Google Accused Of Secretly Altering Search Queries To Drive More Ads And Sales

I know many of you have heard this before, but Cory Doctorow’s “enshittification” concept is such a useful framework to think about things:

first, companies are good to their users; then they abuse their users to make things better for their business customers; finally, they abuse those business customers to claw back all the value for themselves.

As I’ve highlighted, much of this is driven by the ridiculous demands of Wall St. and the belief that companies have a fiduciary duty to shareholders to increase profits at the expense of everything else, but that’s not just wrong, it’s incredibly short-sighted. Because the conclusion to the enshittification concept is that once companies go down the enshittification curve, at some point they die. This is why one of the keys to avoiding enshittification is knowing how and when to tell Wall St. to piss off.

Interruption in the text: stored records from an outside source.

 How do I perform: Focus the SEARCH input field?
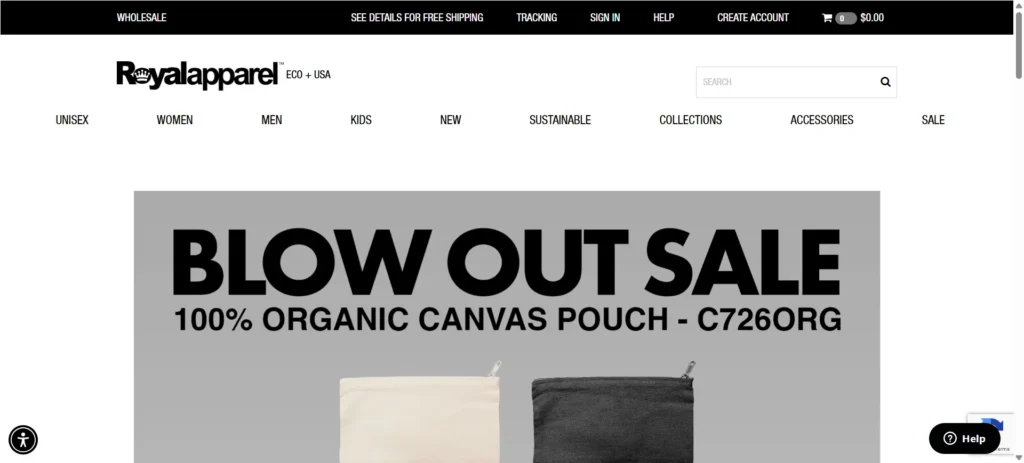(787, 82)
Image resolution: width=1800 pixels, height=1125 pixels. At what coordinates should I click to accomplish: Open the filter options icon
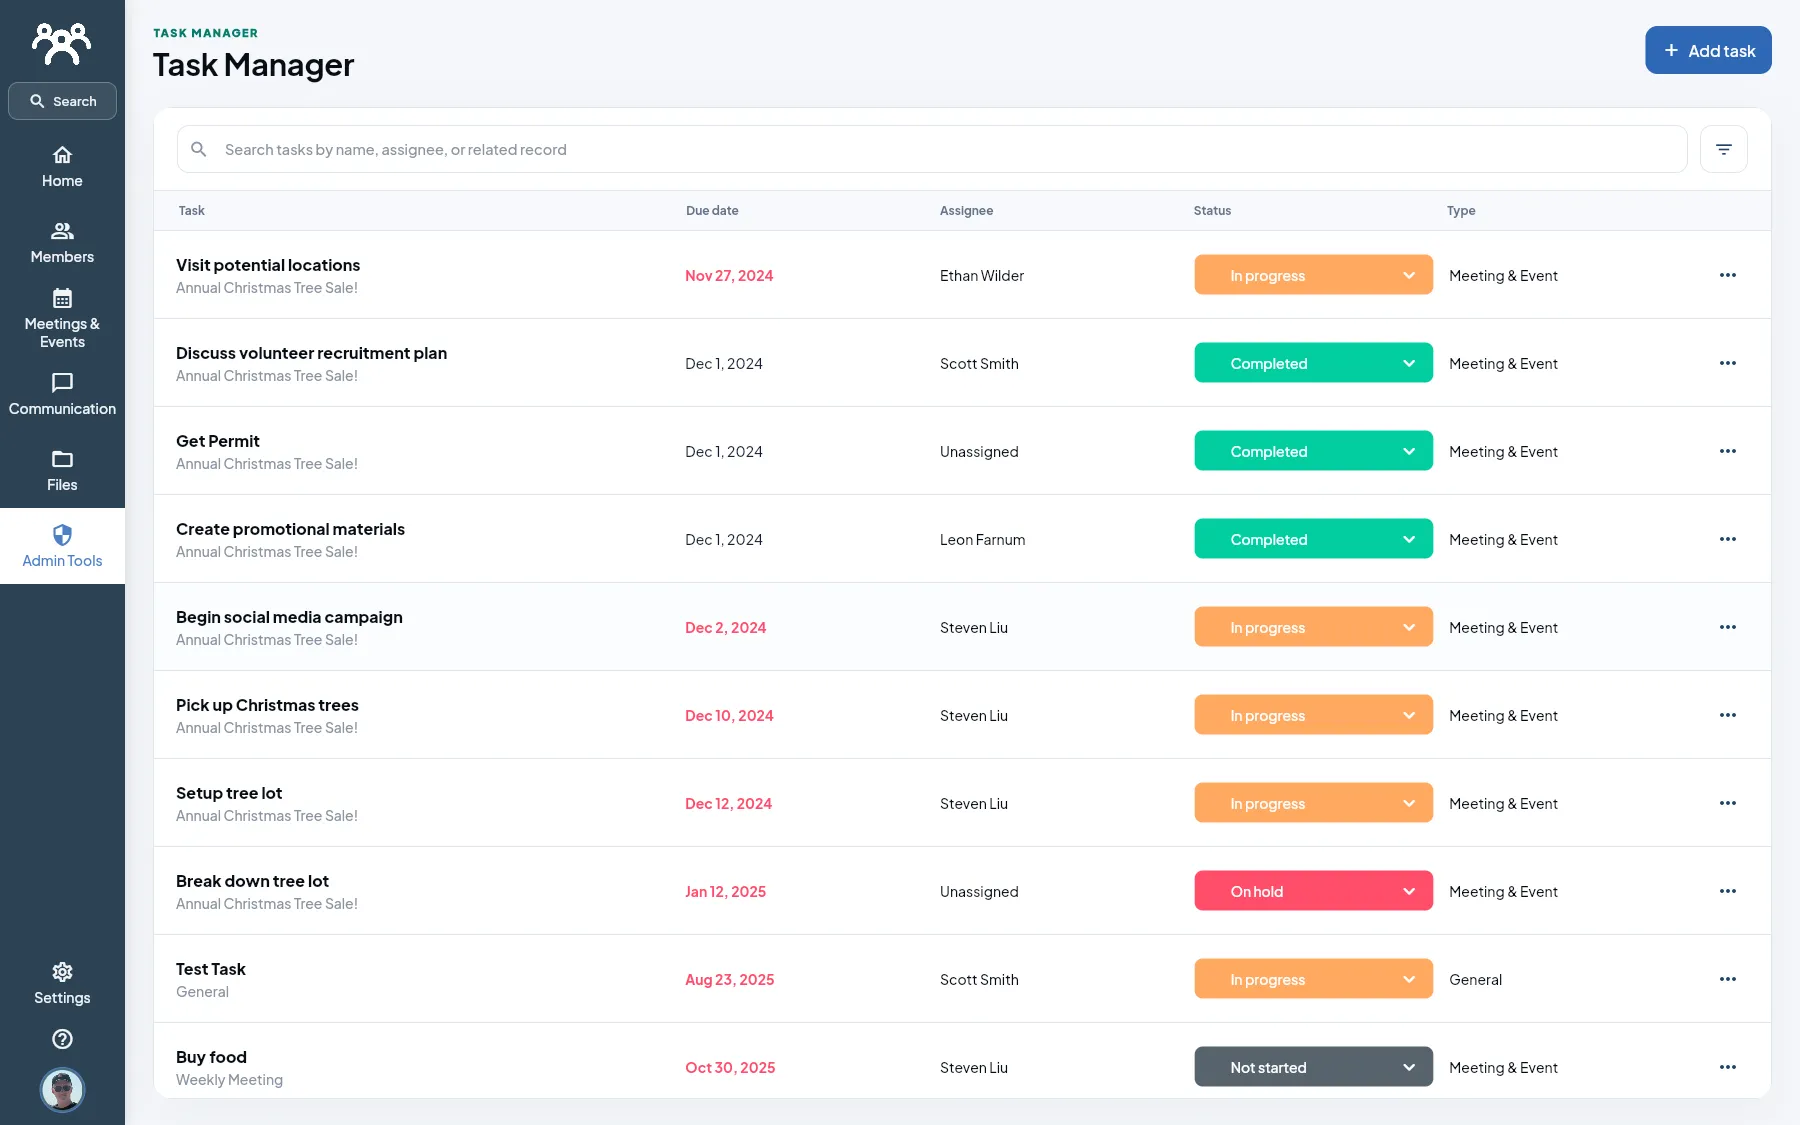pyautogui.click(x=1723, y=149)
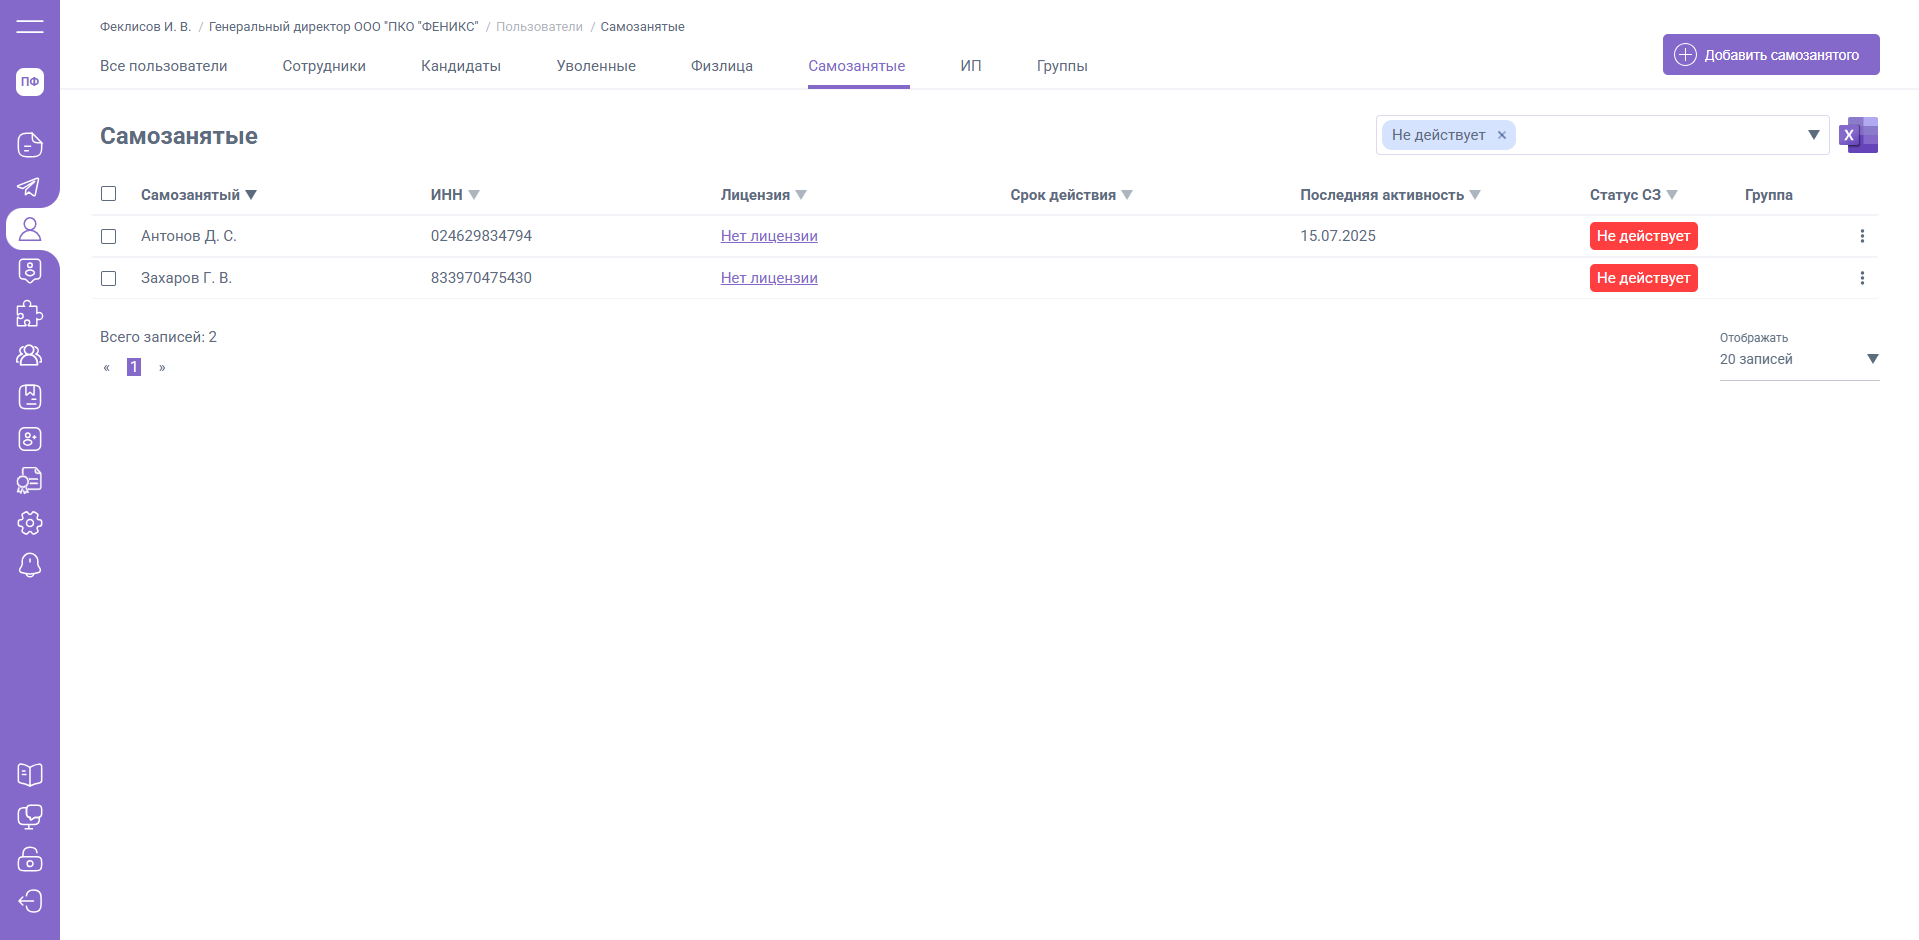Toggle select-all checkbox in table header
Screen dimensions: 1919x940
(109, 194)
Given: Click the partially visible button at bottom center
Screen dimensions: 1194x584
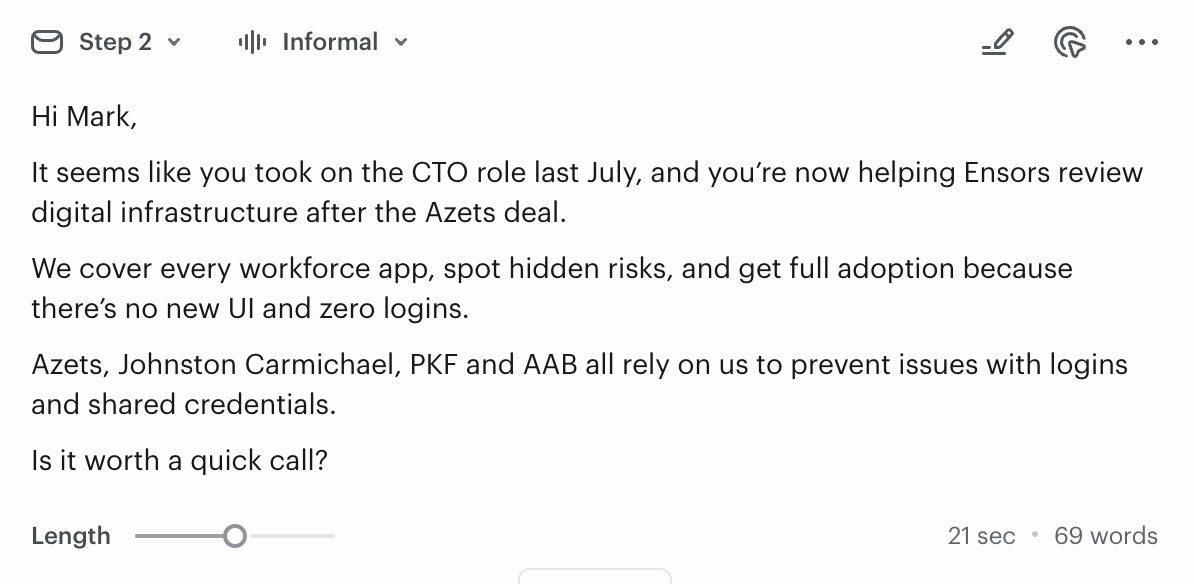Looking at the screenshot, I should [595, 576].
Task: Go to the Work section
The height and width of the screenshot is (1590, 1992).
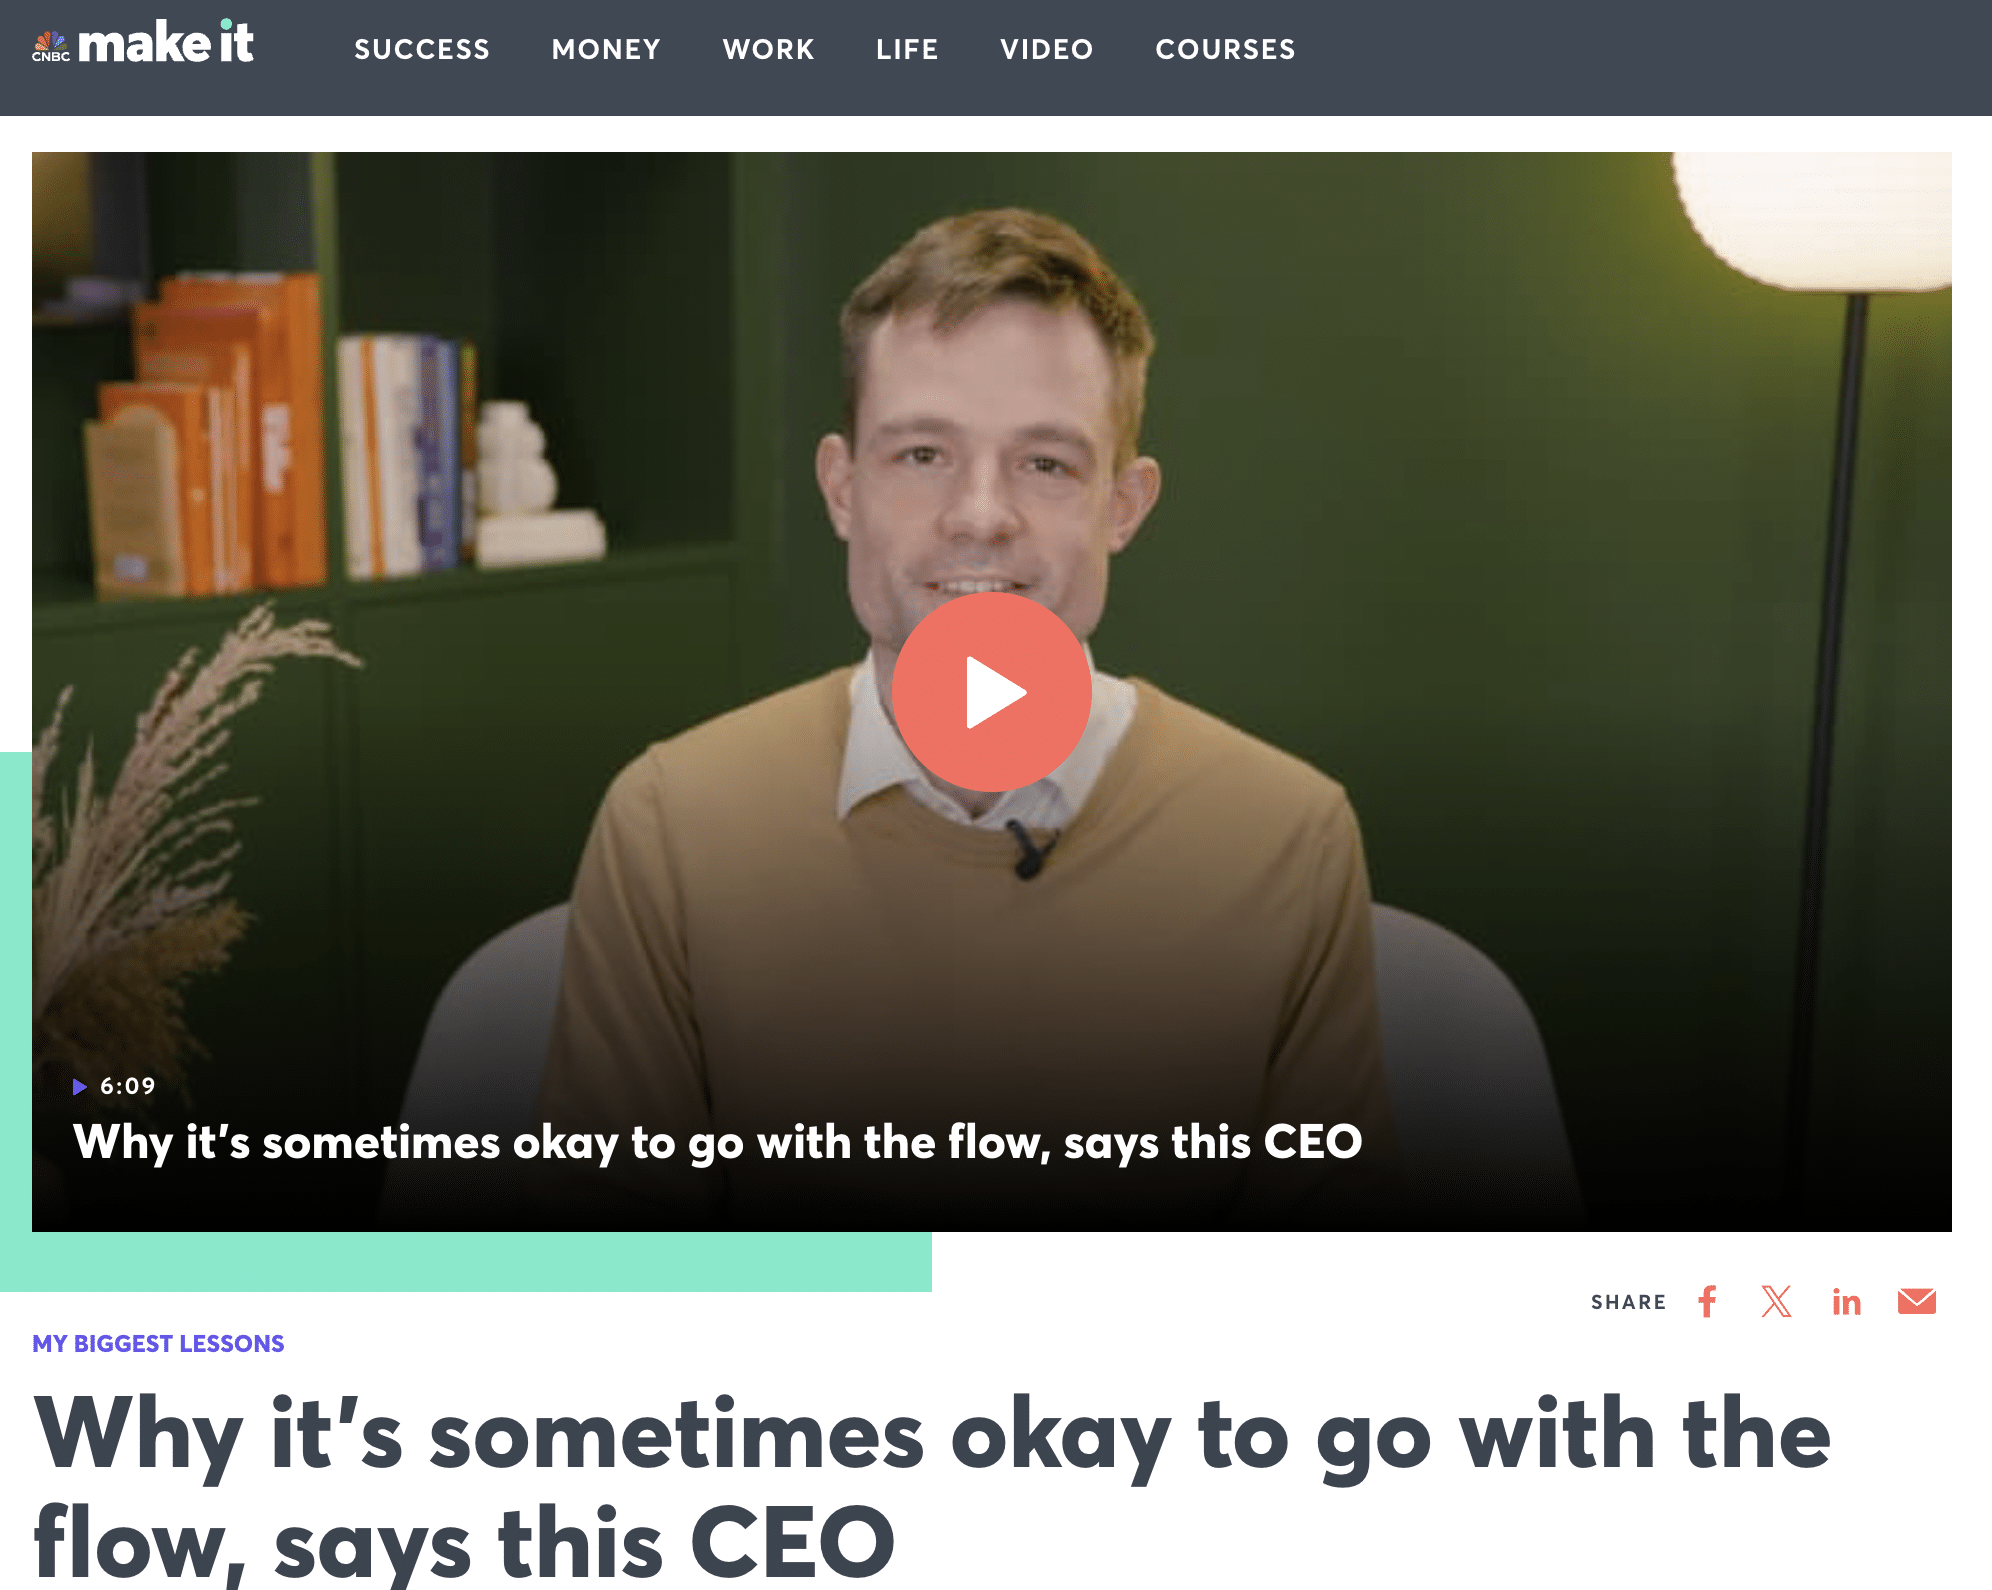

There was a time when it looked like Google understood this lesson. When the company filed to go public, Sergey and Larry started the S1 with a letter in which they basically insisted that they wouldn’t go down this path, and would always put users first — and that anyone looking to buy shares in the company needed to understand that. Among many similar statements, the letter said:

As a private company, we have concentrated on the long term, and this has served us well. As a public company, we will do the same. In our opinion, outside pressures too often tempt companies to sacrifice long term opportunities to meet quarterly market expectations. Sometimes this pressure has caused companies to manipulate financial results in order to “make their quarter.” In Warren Buffett’s words, “We won’t ‘smooth’ quarterly or annual results: If earnings figures are lumpy when they reach headquarters, they will be lumpy when they reach you.”
If opportunities arise that might cause us to sacrifice short term results but are in the best long term interest of our shareholders, we will take those opportunities. We will have the fortitude to do this. We would request that our shareholders take the long term view.

There was a time when it felt like Google kept that promise, but that time seems long past. As the company grew and grew it’s clear that it started to go down the enshittification curve just like everyone else, and started to prioritize Wall St.’s quarterly demands over serving users.

I’ve noted that I don’t think the current Google antitrust case (where the trial is currently ongoing) is all that strong, though I think a more recent case that was filed earlier this year seems much stronger. That stronger case is the one involving how Google’s ad team manipulated the ads market in a way that it could extract more value out of it, while attempting to block effective competition.

The ongoing case is more about how Google sought to have its search included as the default on various browsers and phones and such.

However, it looks like some of the ad shenanigans are showing up in this case too. Megan Gray (who worked at the FTC and as General Counsel at DuckDuckGo) has been attending the trial and wrote a piece for Wired about a bit of evidence that flashed on the projector screen, suggesting that Google is secretly altering search queries to drive more ads and commerce. If accurate, this is (1) quintessential late stage enshittification and (2) obnoxiously evil:

This onscreen Google slide had to do with a “semantic matching” overhaul to its SERP algorithm. When you enter a query, you might expect a search engine to incorporate synonyms into the algorithm as well as text phrase pairings in natural language processing. But this overhaul went further, actually altering queries to generate more commercial results.
There have long been suspicions that the search giant manipulates ad prices, and now it’s clear that Google treats consumers with the same disdain. The “10 blue links,” or organic results, which Google has always claimed to be sacrosanct, are just another vector for Google greediness, camouflaged in the company’s kindergarten colors.
Google likely alters queries billions of times a day in trillions of different variations. Here’s how it works. Say you search for “children’s clothing.” Google converts it, without your knowledge, to a search for “NIKOLAI-brand kidswear,” making a behind-the-scenes substitution of your actual query with a different query that just happens to generate more money for the company, and will generate results you weren’t searching for at all. It’s not possible for you to opt out of the substitution. If you don’t get the results you want, and you try to refine your query, you are wasting your time. This is a twisted shopping mall you can’t escape.

I’m guessing that Google would claim that it’s not so much “replacing” your search as doing an additional search alongside it that (it will claim) helps provide more relevant answers. But, it sure sounds like the line between “more relevant” and “better for our short-term revenue” got pretty blurry.

As Gray notes:

It’s unclear how often, or for how long, Google has been doing this, but the machination is clever and ambitious. I have spent decades looking for examples of Google putting its enormous thumb on the scale to censor or amplify certain results, and it hadn’t even occurred to me that Google just flat out deletes queries and replaces them with ones that monetize better. Most scams follow an elementary bait-and-switch technique, where the scoundrel lures you in with attractive bait and then, at the right time, switches to a different option. But Google “innovated” by reversing the scam, first switching your query, then letting you believe you were getting the best search engine results.

It’s also how you destroy trust. I’d move to Bing or DuckDuckGo, but considering both still have Techdirt mostly deleted from their index, that won’t work. Guess it’s finally time to try Kagi (which people keep telling me is great).